-- Opening Marker --

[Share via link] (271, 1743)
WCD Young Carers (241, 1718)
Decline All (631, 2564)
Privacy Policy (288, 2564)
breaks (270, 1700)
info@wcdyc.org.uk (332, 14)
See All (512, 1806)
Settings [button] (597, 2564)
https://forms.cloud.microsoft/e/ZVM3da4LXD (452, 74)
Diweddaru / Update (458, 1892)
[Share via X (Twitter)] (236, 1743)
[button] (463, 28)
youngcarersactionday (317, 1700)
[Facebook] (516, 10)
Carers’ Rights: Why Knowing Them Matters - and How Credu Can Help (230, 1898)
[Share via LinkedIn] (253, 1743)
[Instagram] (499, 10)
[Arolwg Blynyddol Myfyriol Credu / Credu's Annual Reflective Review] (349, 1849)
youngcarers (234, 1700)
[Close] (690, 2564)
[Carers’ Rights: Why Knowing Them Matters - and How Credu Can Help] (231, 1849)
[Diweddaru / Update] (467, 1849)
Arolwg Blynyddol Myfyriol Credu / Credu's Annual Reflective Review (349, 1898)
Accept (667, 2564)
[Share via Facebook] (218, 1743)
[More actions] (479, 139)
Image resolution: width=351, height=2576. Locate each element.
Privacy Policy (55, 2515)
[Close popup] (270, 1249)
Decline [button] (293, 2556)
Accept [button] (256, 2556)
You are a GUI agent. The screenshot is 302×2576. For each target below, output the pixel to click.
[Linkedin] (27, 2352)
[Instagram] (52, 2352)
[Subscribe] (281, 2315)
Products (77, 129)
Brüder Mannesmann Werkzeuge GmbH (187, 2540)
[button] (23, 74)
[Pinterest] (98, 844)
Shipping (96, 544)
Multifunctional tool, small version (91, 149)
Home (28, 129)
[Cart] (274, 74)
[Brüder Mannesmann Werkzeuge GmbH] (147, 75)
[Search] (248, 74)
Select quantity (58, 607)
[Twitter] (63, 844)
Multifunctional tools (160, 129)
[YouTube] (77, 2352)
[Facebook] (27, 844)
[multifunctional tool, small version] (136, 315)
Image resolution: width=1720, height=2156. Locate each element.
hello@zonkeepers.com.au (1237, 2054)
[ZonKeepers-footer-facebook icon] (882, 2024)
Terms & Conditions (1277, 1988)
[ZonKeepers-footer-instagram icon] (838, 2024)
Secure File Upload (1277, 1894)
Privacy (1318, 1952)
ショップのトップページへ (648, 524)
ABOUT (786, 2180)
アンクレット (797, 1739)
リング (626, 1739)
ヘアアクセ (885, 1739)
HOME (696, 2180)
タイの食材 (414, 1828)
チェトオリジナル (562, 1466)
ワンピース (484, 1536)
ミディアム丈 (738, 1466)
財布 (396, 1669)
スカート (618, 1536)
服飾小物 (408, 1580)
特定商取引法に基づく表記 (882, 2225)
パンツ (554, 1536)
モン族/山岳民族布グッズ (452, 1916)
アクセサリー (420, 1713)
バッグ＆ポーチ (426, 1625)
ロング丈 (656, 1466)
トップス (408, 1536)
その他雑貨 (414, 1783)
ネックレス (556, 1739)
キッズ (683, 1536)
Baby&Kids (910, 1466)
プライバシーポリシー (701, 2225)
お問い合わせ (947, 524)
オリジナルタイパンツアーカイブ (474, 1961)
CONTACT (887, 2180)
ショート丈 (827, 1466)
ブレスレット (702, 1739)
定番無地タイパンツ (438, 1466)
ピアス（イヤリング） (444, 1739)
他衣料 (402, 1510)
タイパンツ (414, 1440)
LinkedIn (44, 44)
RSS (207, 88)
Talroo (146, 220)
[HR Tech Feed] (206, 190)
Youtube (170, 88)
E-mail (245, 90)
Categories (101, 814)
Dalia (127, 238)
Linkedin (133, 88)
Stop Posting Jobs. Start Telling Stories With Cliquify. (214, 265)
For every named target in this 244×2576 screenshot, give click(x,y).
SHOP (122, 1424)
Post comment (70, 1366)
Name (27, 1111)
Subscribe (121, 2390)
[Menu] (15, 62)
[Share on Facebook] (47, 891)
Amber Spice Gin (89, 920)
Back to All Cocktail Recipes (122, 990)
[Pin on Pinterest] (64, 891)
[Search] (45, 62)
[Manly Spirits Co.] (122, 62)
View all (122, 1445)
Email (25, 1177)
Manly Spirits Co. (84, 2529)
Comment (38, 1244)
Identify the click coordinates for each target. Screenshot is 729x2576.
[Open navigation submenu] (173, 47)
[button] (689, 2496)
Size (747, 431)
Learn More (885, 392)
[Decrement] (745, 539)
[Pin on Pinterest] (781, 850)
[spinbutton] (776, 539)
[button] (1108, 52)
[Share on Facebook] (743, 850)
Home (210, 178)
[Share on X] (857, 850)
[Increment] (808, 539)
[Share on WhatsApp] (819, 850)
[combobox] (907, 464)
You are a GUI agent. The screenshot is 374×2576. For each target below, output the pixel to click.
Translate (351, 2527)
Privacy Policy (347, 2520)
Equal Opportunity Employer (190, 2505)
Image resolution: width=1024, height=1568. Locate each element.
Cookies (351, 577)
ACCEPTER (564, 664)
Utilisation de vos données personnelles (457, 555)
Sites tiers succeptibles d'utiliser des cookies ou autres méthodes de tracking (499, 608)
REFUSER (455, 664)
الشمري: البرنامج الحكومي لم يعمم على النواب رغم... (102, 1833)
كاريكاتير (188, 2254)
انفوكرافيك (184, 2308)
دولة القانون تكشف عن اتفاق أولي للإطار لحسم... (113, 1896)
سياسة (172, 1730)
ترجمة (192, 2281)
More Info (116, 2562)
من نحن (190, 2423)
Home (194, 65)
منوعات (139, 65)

-- Closing Marker --

**Task item:**
Show the lines above that have the word "Blynyddol".

**Exercise answer:**
[Arolwg Blynyddol Myfyriol Credu / Credu's Annual Reflective Review] (349, 1849)
Arolwg Blynyddol Myfyriol Credu / Credu's Annual Reflective Review (349, 1898)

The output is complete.